The reality, however, is that the sky did not fall because the court failed to resolve these six cases even though among them were the controversial anti-contraception case brought by opponents of Obamacare, the dispute over the president’s immigration plan, and the free-speech case involving state laws allowing the imposition of union fees on government workers who don’t join public sector unions.
With the justices deadlocked, the issues raised do not go undecided but are resolved by one or more of the 12 United States Courts of Appeals who will have the final say on the questions. There are hundreds of judges on these appeals courts who have been through the normal confirmation process and are as a group far more diverse geographically, politically, and educationally than the justices who sit on the Supreme Court. As Justice Sotomayor said recently, the Supreme Court is “never going to be a melting pot reflective of this country.” Leaving the issues to these well-qualified judges is much more akin to kissing your girlfriend than your sister.
The most common concern about an evenly divided Supreme Court is that there are cases where national uniformity is required, and all Americans, regardless of political affiliation, will be hurt unless the court, or at least a majority of the court, speaks with one voice. This need might exist with respect to cases involving federal statutes like the labor or anti-trust laws where a national rule is needed for people and businesses to plan their transactions.

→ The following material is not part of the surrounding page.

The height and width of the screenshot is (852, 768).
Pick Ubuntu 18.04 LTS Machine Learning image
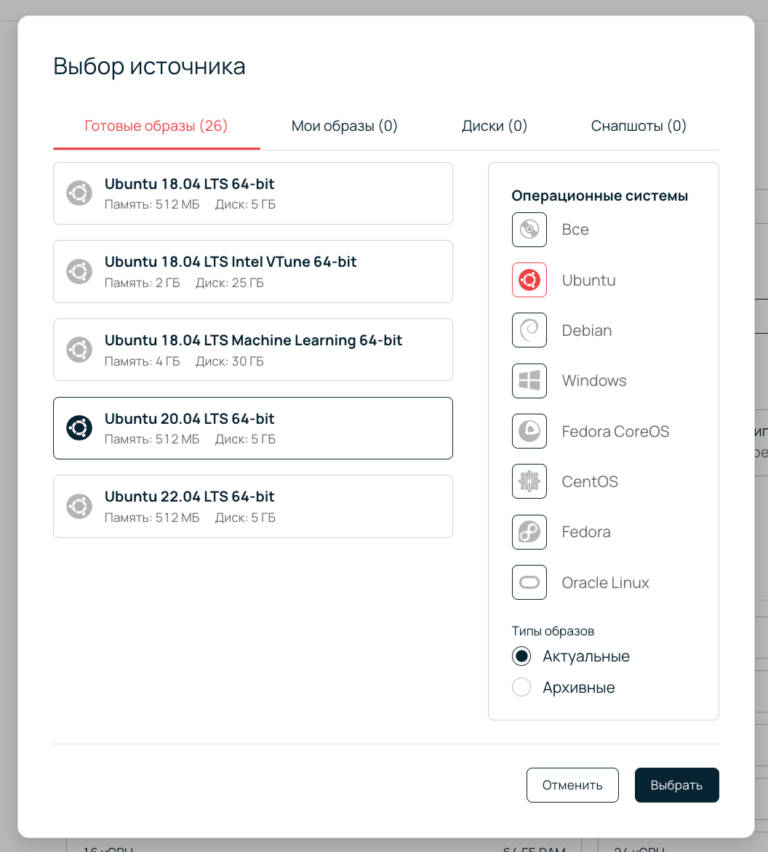coord(252,349)
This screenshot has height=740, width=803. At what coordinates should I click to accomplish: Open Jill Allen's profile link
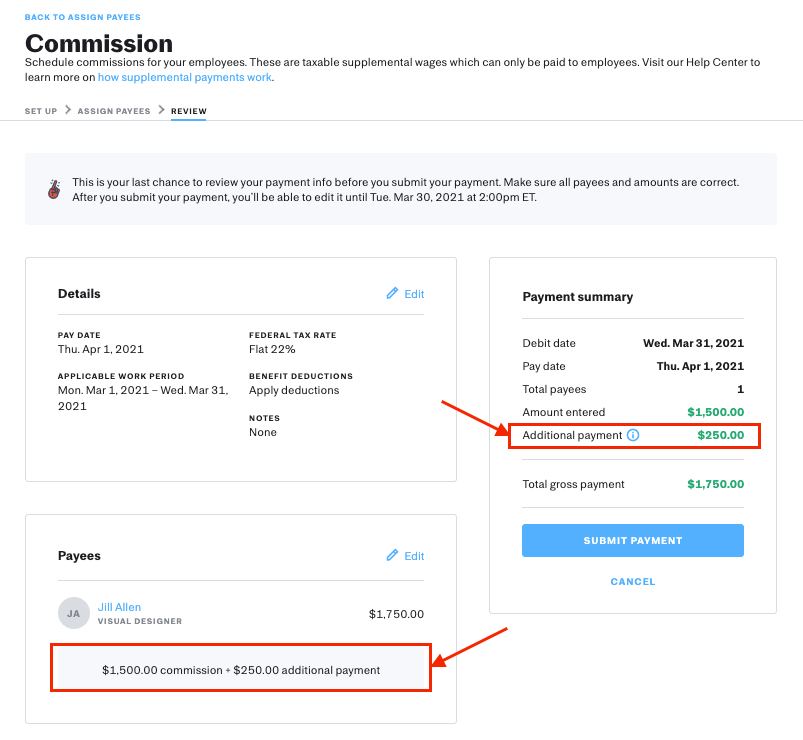click(119, 607)
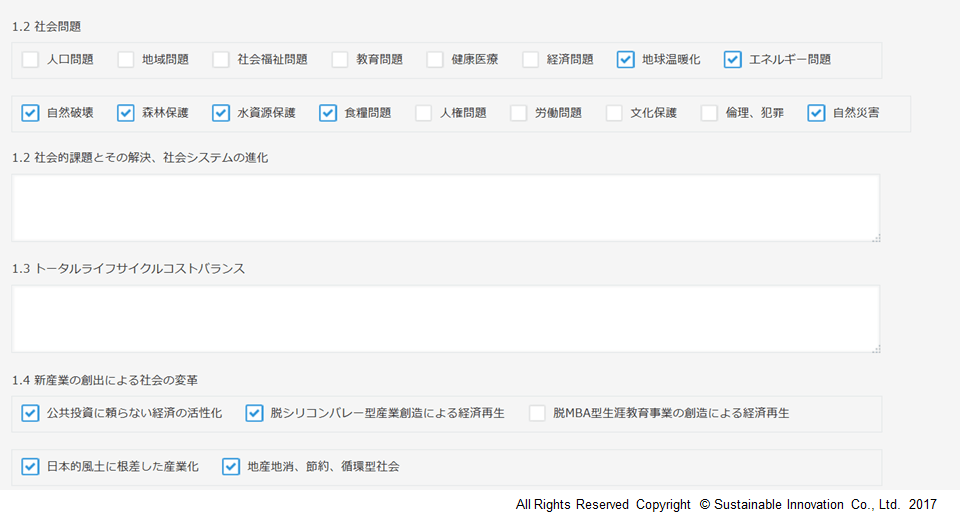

But this fear is vastly overstated. The Supreme Court decides only about 75 cases a year, amounting to fewer than 1 percent of all federal cases. We don’t worry about uniformity in the 99 percent of cases the court never hears.
In addition, of the cases the court does hear, only about 20 percent are decided by 5-4 votes. Most of those, while important, do not raise uniformity issues. Moreover, if a national rule is urgently needed for economic or other reasons, the justices will in all likelihood recognize that need and act accordingly, especially if an evenly divided court were to be a permanent aspect of our legal system.
In contrast to the possible (and mostly hypothetical) uniformity costs, there is one overwhelmingly positive byproduct of an evenly divided Supreme Court. There have been eras in American history when a court dominated by five or more liberals or five or more conservatives has been able to efficiently impose its personal and political agendas on the American people. Between 1900 and 1936, for example, a conservative and out-of-touch court consistently overturned progressive legislation dealing with workers’ rights and safety, including a federal law on child labor. The liberal Warren Court of the 1960s and the early Burger Court of the early 1970s created new constitutional rights that many people opposed. And more recently the Rehnquist and Roberts Courts have made it much harder for plaintiffs to successfully litigate habeas corpus, class-action, and civil-rights cases.
Regardless of where one stands on these controversial issues, if we are going to delegate them to a small governmental body composed of nine elite layers, we should insist on better checks and balances to make it just a little more difficult for that body to impose its will. The Senate adopting a bipartisan norm that the court has to be evenly divided among liberals and conservatives might be a great place to start.